Kmeans matlab "Empty cluster created at iteration 1" error - matlab

I'm using this script to cluster a set of 3D points using the kmeans matlab function but I always get this error "Empty cluster created at iteration 1".
The script I'm using:
[G,C] = kmeans(XX, K, 'distance','sqEuclidean', 'start','sample');
XX can be found in this link XX value and the K is set to 3
So if anyone could please advise me why this is happening.

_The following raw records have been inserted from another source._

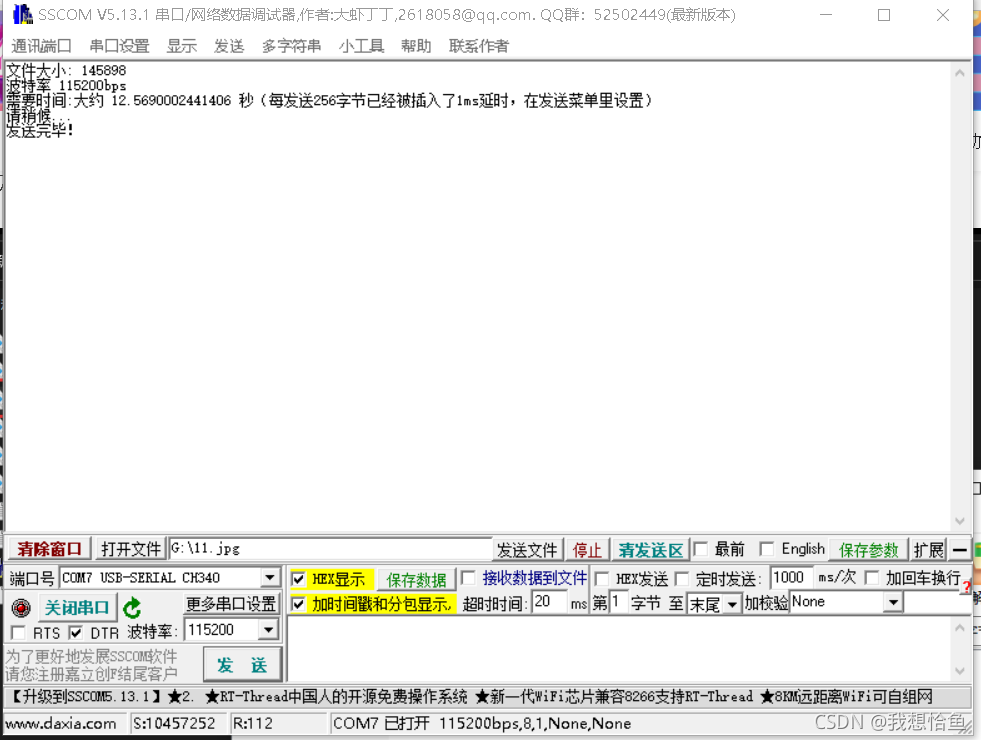Click the 超时时间 input field

click(x=548, y=602)
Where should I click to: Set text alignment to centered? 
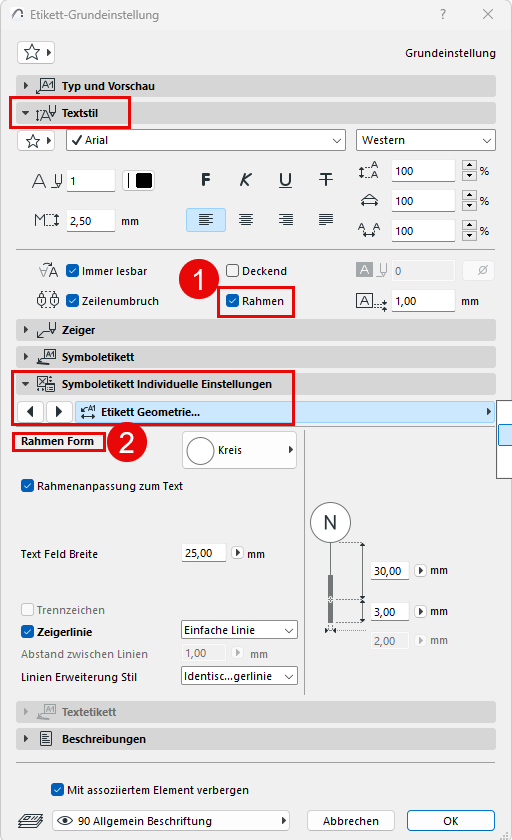(246, 220)

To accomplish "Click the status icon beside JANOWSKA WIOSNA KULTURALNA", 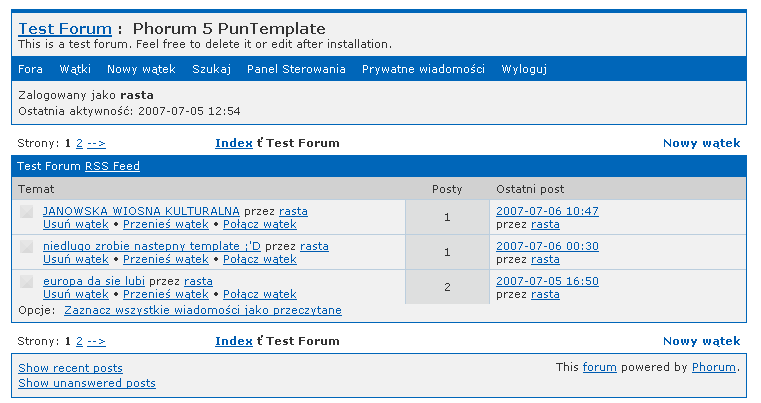I will (27, 212).
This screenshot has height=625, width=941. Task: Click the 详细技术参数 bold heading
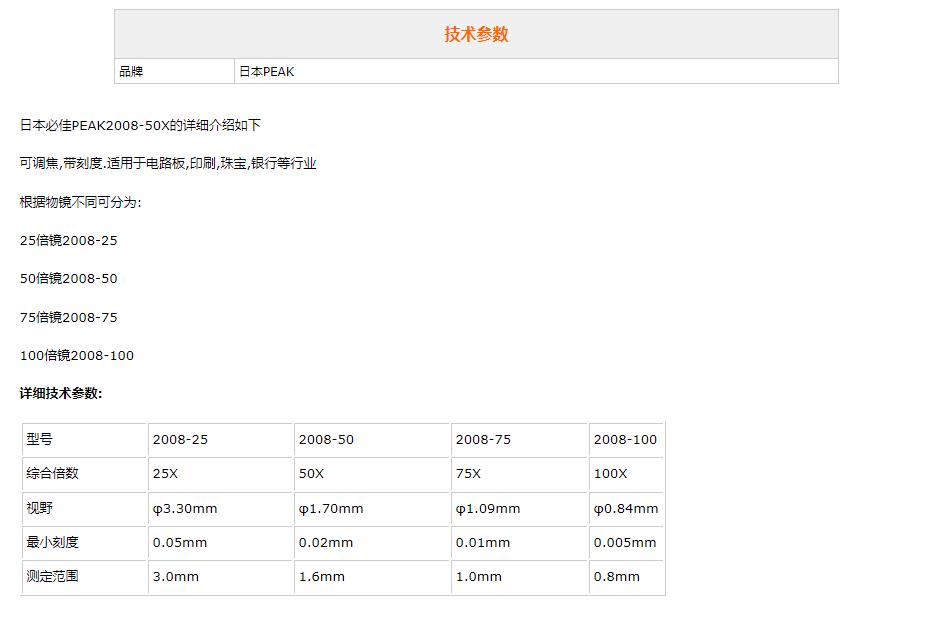tap(61, 393)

It is simply telling you that during the assign-recompute iterations, a cluster became empty (lost all assigned points). This is usually caused by an inadequate cluster initialization, or that the data has less inherent clusters than you specified.
Try changing the initialization method using the start option. Kmeans provides four possible techniques to initialize clusters:
sample: sample K points randomly from the data as initial clusters (default)
uniform: select K points uniformly across the range of the data
cluster: perform preliminary clustering on a small subset
manual: manually specify initial clusters
Also you can try the different values of emptyaction option, which tells MATLAB what to do when a cluster becomes empty.
Ultimately, I think you need to reduce the number of clusters, i.e try K=2 clusters.
I tried to visualize your data to get a feel for it:
load matlab_X.mat
figure('renderer','zbuffer')
line(XX(:,1), XX(:,2), XX(:,3), ...
'LineStyle','none', 'Marker','.', 'MarkerSize',1)
axis vis3d; view(3); grid on
After some manual zooming/panning, it looks like a silhouette of a person:
You can see that the data of 307200 points is really dense and compact, which confirms what I suspected; the data doesnt have that many clusters.
Here is the code I tried:
>> [IDX,C] = kmeans(XX, 3, 'start','uniform', 'emptyaction','singleton');
>> tabulate(IDX)
Value Count Percent
1 18023 5.87%
2 264690 86.16%
3 24487 7.97%
Whats more, the entire points in cluster 2 are all duplicate points ([0 0 0]):
>> unique(XX(IDX==2,:),'rows')
ans =
0 0 0
The other two clusters look like:
clr = lines(max(IDX));
for i=1:max(IDX)
line(XX(IDX==i,1), XX(IDX==i,2), XX(IDX==i,3), ...
'Color',clr(i,:), 'LineStyle','none', 'Marker','.', 'MarkerSize',1)
end
So you might get better clusters if you first remove duplicate points first...
In addition, you have a few outliers that might affect the result of clustering. Visually, I narrowed down the range of the data to the following intervals which encompasses most of the data:
>> xlim([-500 100])
>> ylim([-500 100])
>> zlim([900 1500])
Here is the result after removing dupe points (over 250K points) and outliers (around 250 data points), and clustering with K=3 (best of out of 5 runs with the replicates option):
XX = unique(XX,'rows');
XX(XX(:,1) < -500 | XX(:,1) > 100, :) = [];
XX(XX(:,2) < -500 | XX(:,2) > 100, :) = [];
XX(XX(:,3) < 900 | XX(:,3) > 1500, :) = [];
[IDX,C] = kmeans(XX, 3, 'replicates',5);
with almost an equal split across the three clusters:
>> tabulate(IDX)
Value Count Percent
1 15605 36.92%
2 15048 35.60%
3 11613 27.48%
Recall that the default distance function is euclidean distance, which explains the shape of the formed clusters.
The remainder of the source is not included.